Let's work through an example with this tree:

      1
     / \
    2   5
   / \   \
  3   4   6
  

1. Start at node 1. It has a left child (2).
   • Find the rightmost node in the left subtree: 4.
   • Attach 1's right subtree (5) to 4's right.
   • Move left subtree (2) to 1's right.
   • Set 1's left to null.
2. Tree now looks like:

         1
          \
           2
          / \
         3   4
              \
               5
                \
                 6
         

3. Move to node 2. It has a left child (3).
   • Rightmost node of left subtree is 3.
   • Attach 2's right subtree (4) to 3's right.
   • Move left subtree (3) to 2's right.
   • Set 2's left to null.
4. Tree now looks like:

         1
          \
           2
            \
             3
              \
               4
                \
                 5
                  \
                   6
         

5. Continue moving right (nodes 3, 4, 5, 6), but none have left children, so nothing changes.
6. The tree is now flattened into a linked list following pre-order traversal: 1 → 2 → 3 → 4 → 5 → 6.

Time and Space Complexity

• Brute-force approach:
  • Time: O(N) for traversal + O(N) for rewiring = O(N)
  • Space: O(N) for storing nodes in a list
• Optimized in-place approach (as above):
  • Time: O(N), since each node is visited and rewired at most once.
  • Space: O(1), as all modifications are done in-place and no extra data structures are used.
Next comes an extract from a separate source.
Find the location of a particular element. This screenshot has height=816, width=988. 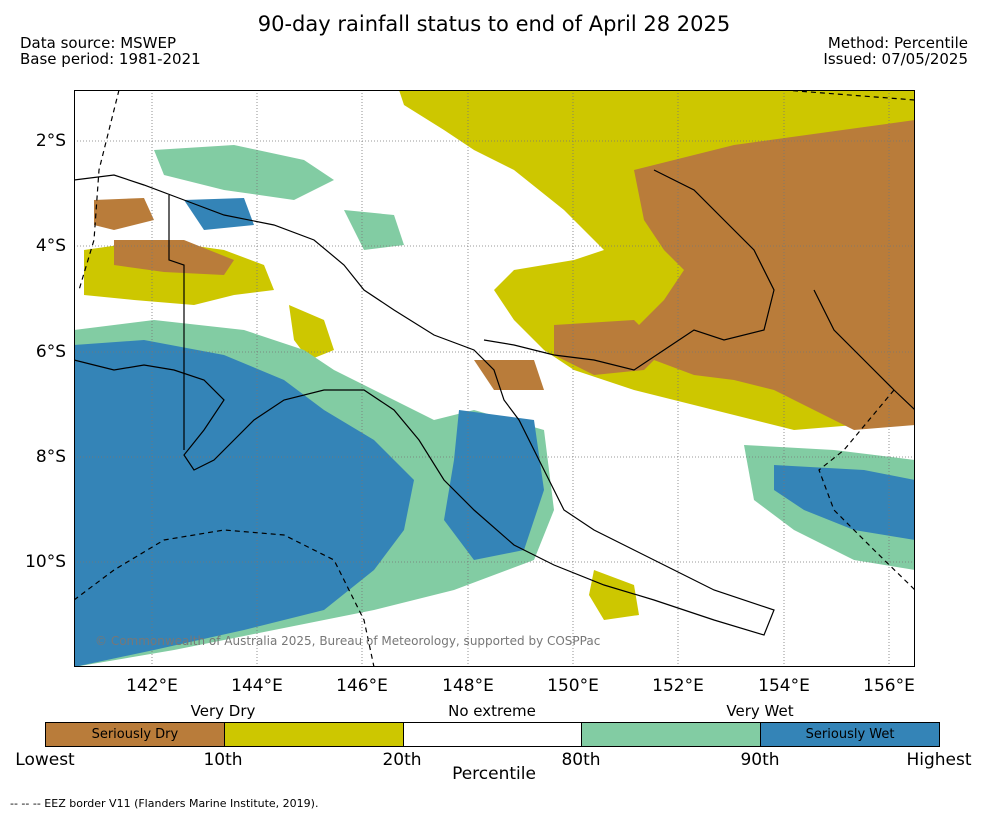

The optimized approach is both time and space efficient, making it suitable for large trees.

Summary

To flatten a binary tree to a linked list in pre-order traversal, we iteratively rearrange pointers in-place. By always attaching the original right subtree to the rightmost node of the left subtree and moving the left subtree to the right, we ensure the correct order without using extra space. This approach is efficient, elegant, and leverages the structure of the binary tree for optimal pointer manipulation.